O rompimento da adutora afetou entre 10% e 20% do abastecimento do sistema principal da Caerd na cidade, reduzindo a distribuição em bairros periféricos e regiões mais altas, afirma o superintendente regional.

Na região ribeirinha do rio Madeira, a Prefeitura de Porto Velho distribuiu água potável para 2.589 famílias (12.945 pessoas) em fardos de dez pacotes, cada um com 12 litros de água potável, a cada 90 ou 120 dias. Essa quantidade é determinada por lei. “É só para beber. A gente sabe que não é suficiente. É só para amenizar a situação”, disse Vicente Bessa, da Secretaria de Projetos Especiais e Defesa Civil (Sempedec).

O avanço das queimadas

Além da estiagem severa, a população de Porto Velho enfrentou no período da seca altas temperaturas e a fumaça das queimadas. A vegetação ressequida da floresta e das áreas agrícolas propagaram o fogo com rapidez em Porto Velho, afirma o coordenador do Centro Nacional de Prevenção e Combate aos Incêndios Florestais em Rondônia, Roberto Fernandes Abreu.

Ele diz que Porto Velho registrou os dias mais quentes de 2016 em 31 de julho, com 37,5°C, e em 11 de setembro, com 37,1°C. Somadas à secura do ar e da vegetação criou-se uma “situação grave” na cidade.

Apesar de alertas emitidos pela agência espacial norte-americana (Nasa) de que a estiagem de 2016 seria severa na Amazônia, o número de brigadistas do Prevfogo – agentes encarregados do combate aos incêndios florestais, liderados pelo Ibama - foi reduzido pela metade em Rondônia. O órgão é responsável pelo combate ao fogo em projetos de assentamento de unidades de conservação federais e terras indígenas.

Atualmente, o Prevfogo conta com o trabalho de 39 homens, sendo 13 brigadistas. O Ibama recebe dados diários de satélites sobre a ocorrência de focos de calor. “Às vezes é difícil chegar ao foco de calor indicado pelo satélite porque temos muitas áreas de difícil acesso, e precisamos usar o helicóptero”, explicou Abreu.

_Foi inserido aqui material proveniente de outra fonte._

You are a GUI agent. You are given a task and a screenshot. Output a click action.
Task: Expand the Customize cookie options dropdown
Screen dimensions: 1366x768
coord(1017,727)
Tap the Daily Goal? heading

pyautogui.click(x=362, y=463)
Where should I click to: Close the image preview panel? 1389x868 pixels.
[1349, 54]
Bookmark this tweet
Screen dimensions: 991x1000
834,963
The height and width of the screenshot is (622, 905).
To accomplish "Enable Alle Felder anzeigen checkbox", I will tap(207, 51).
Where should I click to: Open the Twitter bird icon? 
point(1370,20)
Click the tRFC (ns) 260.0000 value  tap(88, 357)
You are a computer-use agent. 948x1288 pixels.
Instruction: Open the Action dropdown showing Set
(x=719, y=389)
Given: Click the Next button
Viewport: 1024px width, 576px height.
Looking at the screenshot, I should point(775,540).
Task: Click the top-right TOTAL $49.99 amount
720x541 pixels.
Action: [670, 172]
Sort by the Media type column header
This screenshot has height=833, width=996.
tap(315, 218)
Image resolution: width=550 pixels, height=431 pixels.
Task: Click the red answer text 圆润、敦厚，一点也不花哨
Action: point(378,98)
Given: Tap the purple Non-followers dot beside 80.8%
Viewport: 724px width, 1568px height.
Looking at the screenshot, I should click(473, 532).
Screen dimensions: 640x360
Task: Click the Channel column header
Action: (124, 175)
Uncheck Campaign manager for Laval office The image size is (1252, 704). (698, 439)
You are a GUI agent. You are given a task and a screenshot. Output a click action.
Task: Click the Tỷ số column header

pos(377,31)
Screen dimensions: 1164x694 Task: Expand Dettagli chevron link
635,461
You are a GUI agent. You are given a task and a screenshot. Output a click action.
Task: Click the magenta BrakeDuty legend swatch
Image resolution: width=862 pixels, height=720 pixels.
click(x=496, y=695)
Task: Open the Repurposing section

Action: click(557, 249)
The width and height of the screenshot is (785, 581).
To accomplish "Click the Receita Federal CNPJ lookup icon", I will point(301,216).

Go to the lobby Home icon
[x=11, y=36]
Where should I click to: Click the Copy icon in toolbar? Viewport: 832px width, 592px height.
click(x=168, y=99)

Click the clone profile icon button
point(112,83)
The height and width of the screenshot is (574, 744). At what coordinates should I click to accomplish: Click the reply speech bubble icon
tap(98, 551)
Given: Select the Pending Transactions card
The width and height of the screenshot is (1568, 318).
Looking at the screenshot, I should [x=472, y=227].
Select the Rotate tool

Ele reconhece as dificuldades para se atender toda a demanda. Entre os meses de julho a outubro, as brigadas combateram 203 queimadas. “Infelizmente, muitos incêndios acontecem ao mesmo tempo, não dá tempo de a gente chegar. De julho para cá foi mais de um combate por dia. Temos que escolher as prioridades. Na área rural, raramente se chama os bombeiros, os moradores se viram como podem”, disse Roberro Abreu, do Prevfogo.

Já o Corpo de Bombeiros de Rondônia combateu 627 incêndios em 2015. Neste ano, de janeiro a outubro foram 1.120 ações.


A corporação está presente em 14 dos 52 municípios do estado: Porto Velho, Candeias do Jamari, Ariquemes, Machadinho, Buritis, Jaru, Ouro Preto, Ji-Paraná, Cacoal, Rolim de Moura, Pimenta Bueno, Vilhena, Cerejeiras e Guajará-Mirim. “E em caso de necessidade reforçamos as guarnições com tropas de outras unidades”, disse o comandante do 1º Grupamento dos Bombeiros, capitão Andrey Vinícius Ribeiro.